ドイツ現地レポ
更新2018.01.25
空冷最後のポルシェ911ターボ(タイプ993)と邂逅。20年を経て輝きは増すばかり!
守屋 健
夏の間にたくさん見かけたオープンカーも、今では幌を締め切ってひっそりと街を流している…そんなスポーツカー受難のこの季節に、独特の低く唸るような、それでいて乾いた排気音を響かせて、1台のポルシェが目の前にあらわれました。最後の空冷エンジンモデル、ポルシェ911ターボ(タイプ993)です。
コンパクトな車体が新鮮に映る

同じ911でも、それ以降の水冷モデル(996、997、991)に比べてはっきり「小さい」と実感するサイズ。
現行911である991と比較すると、991ターボが全長4,507mm×全幅1,880mm×全高1,297mmに対し、993ターボが全長4245mm×全幅1,795mm×全高1,285mmですから、全長は約260mm、全幅は約90mmも大きくなっているんですね。993ターボの発表当時、993カレラの65mm増しで非常にグラマラスに見えたリアフェンダーも、数字だけで見ると1,800mmを切っていたんだな、とあらためて気付かされました。
993のターボモデルは、911ターボでは初めてツインターボチャージャーを搭載し、水平対向6気筒エンジンの各シリンダーバンクにそれぞれ小型のターボチャージャーを組み込んで、ターボラグの低減を図りました。3.6リッター・ツインターボエンジンの最高出力は408psで、最大トルク54.0kgmという強大なトルクにより、0-100km/h加速は4.5秒、最高速度290km/hという性能を誇りました。
959が描いた911の未来像

1995年に発売された911ターボは、1996年の911ターボSで最高出力を430psに引き上げ、最終年の1998年、911GT2でついに450psに到達します。450psと言えば、1986年に発表されたスーパーポルシェ、959と並ぶ数値です。
思えば、959と993ターボには4輪駆動という共通点もあります。
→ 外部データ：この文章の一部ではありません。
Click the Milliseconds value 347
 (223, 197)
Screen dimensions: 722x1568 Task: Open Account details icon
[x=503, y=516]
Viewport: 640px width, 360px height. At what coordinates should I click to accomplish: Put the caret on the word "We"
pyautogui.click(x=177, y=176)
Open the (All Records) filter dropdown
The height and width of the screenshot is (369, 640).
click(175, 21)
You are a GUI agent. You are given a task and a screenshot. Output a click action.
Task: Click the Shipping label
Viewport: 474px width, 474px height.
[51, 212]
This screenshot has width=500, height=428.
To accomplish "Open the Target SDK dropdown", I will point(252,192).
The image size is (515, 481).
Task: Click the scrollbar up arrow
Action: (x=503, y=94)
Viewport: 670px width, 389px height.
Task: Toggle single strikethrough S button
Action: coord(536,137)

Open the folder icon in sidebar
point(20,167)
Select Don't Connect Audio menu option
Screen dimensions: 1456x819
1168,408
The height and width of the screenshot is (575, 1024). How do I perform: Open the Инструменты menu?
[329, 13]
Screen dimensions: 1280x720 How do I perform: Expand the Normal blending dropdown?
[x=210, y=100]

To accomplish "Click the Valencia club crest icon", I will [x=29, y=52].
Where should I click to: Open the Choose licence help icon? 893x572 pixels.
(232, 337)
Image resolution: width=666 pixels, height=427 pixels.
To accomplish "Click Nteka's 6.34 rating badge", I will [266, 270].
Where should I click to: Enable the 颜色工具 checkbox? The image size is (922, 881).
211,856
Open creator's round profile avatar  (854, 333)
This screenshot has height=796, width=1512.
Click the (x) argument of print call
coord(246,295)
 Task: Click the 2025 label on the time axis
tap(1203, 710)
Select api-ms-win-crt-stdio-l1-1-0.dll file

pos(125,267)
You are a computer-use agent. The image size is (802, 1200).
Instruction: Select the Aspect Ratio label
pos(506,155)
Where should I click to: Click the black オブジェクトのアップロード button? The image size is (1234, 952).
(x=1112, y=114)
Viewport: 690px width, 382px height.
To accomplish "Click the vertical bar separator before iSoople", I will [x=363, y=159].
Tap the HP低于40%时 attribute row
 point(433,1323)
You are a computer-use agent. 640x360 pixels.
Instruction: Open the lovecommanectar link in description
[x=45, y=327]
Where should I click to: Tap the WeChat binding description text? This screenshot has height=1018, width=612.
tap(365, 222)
993ターボはパッシブタイプのビスカスカップリング式、959は電子制御による可変トルクスプリット式、という形式の違いはありましたが、ツインターボ搭載という点を含め、959で描いた未来像に一歩近付いたモデル、ということができるでしょう。ちなみに、電子制御の多板クラッチ式4WDはのちの997ターボで実現することになります。
993の価格上昇はドイツ現地でも同様

写真の個体はポーラシルバーメタリックと呼ばれる、わずかにブルーが入った美しいカラーで、とても20年を経たとは思えないコンディションを維持しています。ポルシェのことが大好きな現地の人々も、振り返ってこの個体を眺めていました。写真に収めることはできませんでしたが、ブラックのレザーによる内装もとてもきれいな状態で、オーナーの並々ならぬ愛情を感じます。
ターボモデルの特徴であるホワイトのフロントウィンカーやレッドのリアウィンカー、流れるようなデザインの18インチホイールや赤いブレーキキャリパーなど、オリジナルの状態をきちんと残しています。これだけよい状態の個体だと、一体いくらの値段がつくのでしょうか…
今や日本では、空冷最後の911として、993シリーズの中古車相場は上昇し続けていますが、それはドイツ現地でも変わりません。ましてターボやRS、GT2といったスペシャルモデルについては値段が付かず「お問い合わせください」の表記ばかり。
より入手しにくい価格になってしまうことはとても残念ですが、手頃なサイズと964に比べて穏やかになったハンドリング、完成された空冷エンジンなど多くの美点を併せもつ993の魅力は、これからも多くの人々を虜にしていくことでしょう。